◆ Tasks ◆
1 – Translate this sentence from the Craig Green show review into Spanish: "Back-tied tops echoed straitjackets."
2 – In the Craig Green show review, what reason did Green give for the hoods drawn tightly around some models' faces?

◆ Selected extract ◆
☆ ☆ ☆ ☆
The Business of Fashion
Agenda-setting intelligence, analysis and advice for the global fashion community.
Agenda-setting intelligence, analysis and advice for the global fashion community.
LONDON United Kingdom — "A gathering of introspective dreamers." That was Craig Green's typically lyrical take on his tribe for Autumn/Winter 2016. But, as he spun his story after his show today, the dream grew steadily darker, angrier. Green defined his designs as uniforms for institutions, utility pushed to the limit with "throwaway clothing", in a colour palette he called "sickly." Drawstrings and elasticated waistbands evoked patients' pyjamas. Back-tied tops echoed straitjackets. Were those institutions lunatic asylums? Or something worse? One of Green's major themes has always been protection. Some models walked trailing padded pieces that looked like alien PE equipment — or punching bags. Others had hoods tightly drawstrung around their faces. "To keep out germs," he said. In the light of that statement, the flocking on a jacket and pants might have been mapping a virus.
Green conceded that he is under a lot of pressure, the kind of pressure that comes with being a standard-bearer for the wayward creativity that defines London in the eyes of the world. That could help to clarify his own uneasy spin on Autumn 2016.
☆ ☆ ☆ ☆
◆ Information shown ◆
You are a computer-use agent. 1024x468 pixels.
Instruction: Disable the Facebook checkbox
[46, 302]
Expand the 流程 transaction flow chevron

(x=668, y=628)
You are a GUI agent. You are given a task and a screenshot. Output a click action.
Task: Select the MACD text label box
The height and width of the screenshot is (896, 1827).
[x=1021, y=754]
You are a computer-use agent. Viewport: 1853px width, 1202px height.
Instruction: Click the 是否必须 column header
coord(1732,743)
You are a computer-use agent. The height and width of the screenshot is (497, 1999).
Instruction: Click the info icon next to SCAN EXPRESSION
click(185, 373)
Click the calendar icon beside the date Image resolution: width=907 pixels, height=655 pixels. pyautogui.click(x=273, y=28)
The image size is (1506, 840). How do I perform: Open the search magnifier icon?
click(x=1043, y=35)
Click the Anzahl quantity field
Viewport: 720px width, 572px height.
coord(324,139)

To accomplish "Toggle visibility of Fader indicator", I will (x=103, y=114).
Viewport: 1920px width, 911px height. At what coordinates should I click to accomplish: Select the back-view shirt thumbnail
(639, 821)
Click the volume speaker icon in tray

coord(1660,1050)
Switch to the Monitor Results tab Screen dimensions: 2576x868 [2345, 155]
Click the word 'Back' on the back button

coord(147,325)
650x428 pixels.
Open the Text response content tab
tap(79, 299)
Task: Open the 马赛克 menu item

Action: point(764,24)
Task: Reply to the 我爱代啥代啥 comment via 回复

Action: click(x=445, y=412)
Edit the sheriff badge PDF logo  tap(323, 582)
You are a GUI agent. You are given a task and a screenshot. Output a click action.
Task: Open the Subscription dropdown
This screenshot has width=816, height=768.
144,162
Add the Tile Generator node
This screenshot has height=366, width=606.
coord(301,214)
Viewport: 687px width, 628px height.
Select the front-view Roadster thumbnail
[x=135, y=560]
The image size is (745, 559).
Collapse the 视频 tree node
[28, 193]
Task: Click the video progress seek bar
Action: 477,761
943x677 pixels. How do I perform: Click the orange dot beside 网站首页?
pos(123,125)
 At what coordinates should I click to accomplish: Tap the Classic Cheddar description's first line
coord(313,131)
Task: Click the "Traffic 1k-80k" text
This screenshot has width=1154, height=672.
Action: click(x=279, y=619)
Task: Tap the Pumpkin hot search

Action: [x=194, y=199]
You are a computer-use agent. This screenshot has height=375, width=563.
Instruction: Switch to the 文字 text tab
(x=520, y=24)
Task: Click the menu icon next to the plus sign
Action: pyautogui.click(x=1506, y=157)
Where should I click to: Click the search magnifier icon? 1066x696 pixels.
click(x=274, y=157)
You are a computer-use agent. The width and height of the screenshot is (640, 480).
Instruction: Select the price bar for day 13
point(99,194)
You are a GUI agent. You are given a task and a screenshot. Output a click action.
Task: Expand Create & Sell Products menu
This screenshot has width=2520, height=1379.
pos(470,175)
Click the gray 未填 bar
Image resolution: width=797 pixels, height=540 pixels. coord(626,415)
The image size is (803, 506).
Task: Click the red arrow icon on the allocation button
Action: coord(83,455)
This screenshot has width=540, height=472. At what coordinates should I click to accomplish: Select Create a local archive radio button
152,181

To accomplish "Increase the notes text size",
☆ ☆ ☆ ☆
◆ Solutions in order ◆
1 – Las prendas superiores atadas por la espalda evocaban camisas de fuerza.

2 – To keep out germs.